The ratings downgrade also includes a downgrade in its Probability of Default Rating to B1-PD from Ba3-PD and the company’s senior unsecured notes to B1 from Ba3. MGM China Holdings Limited’s senior unsecured notes were also downgraded to B1 from Ba3.
“Continued weakness in Macau, including reduced visitation levels and gaming revenue, continues to weigh on the company,” it said.
Whilst Macau’s recovery has been slow, Moody’s noted that recovery in the company’s regional and Las Vegas operations has been strong and expects good earnings at these operations will continue under its baseline economic forecast.

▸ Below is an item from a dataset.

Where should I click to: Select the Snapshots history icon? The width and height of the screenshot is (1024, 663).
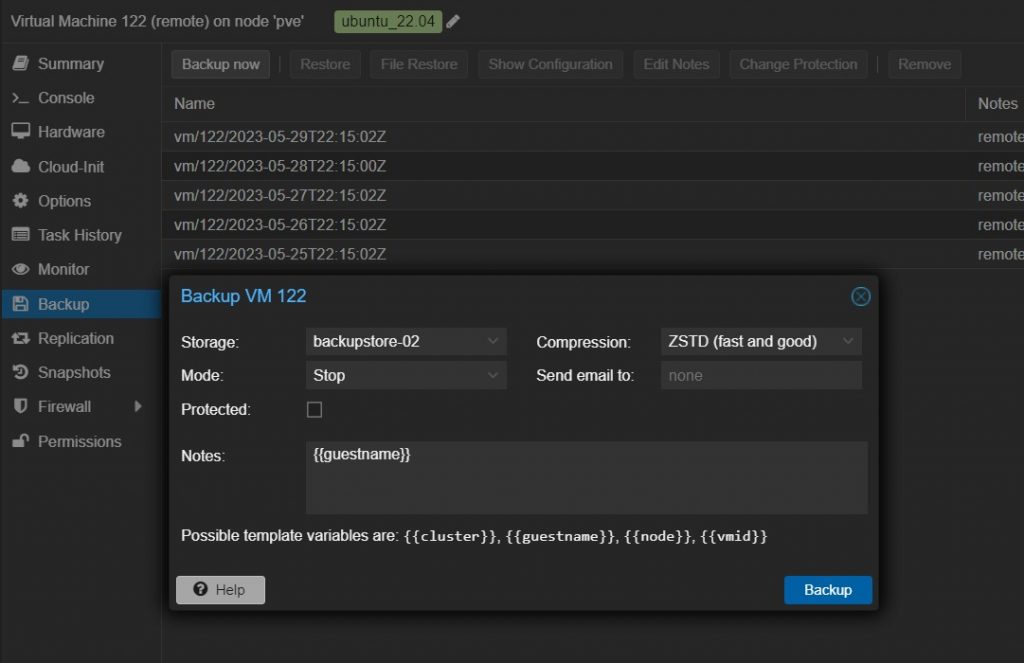pyautogui.click(x=20, y=372)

“MGM’s B1 CFR reflects the improvement in the company’s regional and Las Vegas operations. The rating is supported by the company’s large scale, a diversified presence on the Las Vegas Strip across multiple customer segments, a solid position within several regional markets that are leading the company’s recovery.”
“However, the earnings are not enough to offset Moody’s view that the planned transactions are leveraging and that MGM will maintain leverage significantly above pre-pandemic levels. Leverage is expected to be maintained over 7x debt-to-EBITDA in 2023, above our 6x downgrade threshold level.”